Desfazendo as malas...
Águida Hettwer
 
 
    Carrego o peso das lembranças, nas malas por desfazer, talvez queira prolongar as emoções um pouco mais. Como namorar a vitrine antes de comprar, num jogo de sedução, até chegar à aquisição final, com direito a nota fiscal anexada na embalagem.
 
    Agasalho a alma com o calor de abraços, risos inéditos, sotaques cantantes, vento murmurante entre as palmeiras a beira da praia. Colhi conchas de saudade, pisei em areias brancas que se misturavam ao meu tom de pele.
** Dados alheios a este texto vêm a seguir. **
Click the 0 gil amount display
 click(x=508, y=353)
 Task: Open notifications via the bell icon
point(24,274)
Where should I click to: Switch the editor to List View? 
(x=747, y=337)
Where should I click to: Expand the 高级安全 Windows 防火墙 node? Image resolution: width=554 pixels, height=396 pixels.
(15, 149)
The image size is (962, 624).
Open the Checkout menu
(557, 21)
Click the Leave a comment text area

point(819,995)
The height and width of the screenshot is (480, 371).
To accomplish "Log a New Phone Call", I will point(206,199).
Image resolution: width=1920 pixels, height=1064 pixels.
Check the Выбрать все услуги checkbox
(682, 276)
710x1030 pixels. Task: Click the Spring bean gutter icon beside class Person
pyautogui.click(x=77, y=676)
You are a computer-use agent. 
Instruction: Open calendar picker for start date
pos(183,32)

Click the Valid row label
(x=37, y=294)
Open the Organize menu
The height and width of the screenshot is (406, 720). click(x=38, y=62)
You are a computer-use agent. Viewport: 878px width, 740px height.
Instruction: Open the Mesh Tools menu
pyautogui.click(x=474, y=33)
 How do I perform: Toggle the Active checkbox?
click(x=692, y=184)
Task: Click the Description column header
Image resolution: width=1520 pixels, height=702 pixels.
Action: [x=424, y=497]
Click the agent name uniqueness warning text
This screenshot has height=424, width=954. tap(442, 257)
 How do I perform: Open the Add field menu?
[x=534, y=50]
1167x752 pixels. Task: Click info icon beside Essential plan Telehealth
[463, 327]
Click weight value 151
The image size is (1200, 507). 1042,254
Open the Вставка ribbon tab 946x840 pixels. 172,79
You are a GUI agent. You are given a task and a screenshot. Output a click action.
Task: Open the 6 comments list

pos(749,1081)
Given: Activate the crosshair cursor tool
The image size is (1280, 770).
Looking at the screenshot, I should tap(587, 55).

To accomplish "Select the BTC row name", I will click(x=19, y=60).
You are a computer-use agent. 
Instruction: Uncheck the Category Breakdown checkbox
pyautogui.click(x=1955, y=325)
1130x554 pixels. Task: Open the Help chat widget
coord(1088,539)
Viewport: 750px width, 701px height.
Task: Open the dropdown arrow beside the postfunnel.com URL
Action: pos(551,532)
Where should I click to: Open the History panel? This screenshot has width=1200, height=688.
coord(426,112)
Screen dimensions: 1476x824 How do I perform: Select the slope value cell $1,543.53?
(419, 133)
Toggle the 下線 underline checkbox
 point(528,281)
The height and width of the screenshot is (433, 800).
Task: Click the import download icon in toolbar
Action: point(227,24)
Arrastei a memória, no pátio da infância, corri contra o tempo, feito criança, deitando sonhos entre as pedras.
 
   Deixei assentos ocupados, em cada lugar que visitei, carreguei a cidade na palma da mão, dei “Bom dia” ao mar, antes do sol nos descobrir.  Trouxe na bagagem muitas histórias, inspiração para próximas prosas. Fiz novas amizades falando da previsão do tempo. Antecipei o verão sobre as dunas.
 
   Embeveci o tempo de saudade, nas linhas da literatura, fisgando sentimentos alheios, velejando nos corações a deriva. Entrego-me a contemplação dos retratos, paisagem pincelada por Deus, moldura talhada por mãos divinas. Ainda ouço o gemido das águas, quebrando na pedreira, e o ar fresco contornando as matas da minha existência.
 
   Ao desfazer as malas, embrulhei lembranças, nos frascos dos perfumes, essência de maresia. Na minha inquietante jornada, moldei no barro, minhas pegadas, ao guardar os sapatos, percebi que trouxe amalgamado nas solas, o pó das estradas onde pisei.
 
 A memória decorou as ruas e recantos, sentou-se na varanda das antigas casas, borrando o olhar em lágrimas, revivendo cenas, nas tiras das rendas, vendidas na beira da praia. Pescando sonhos, outra vez me proponho.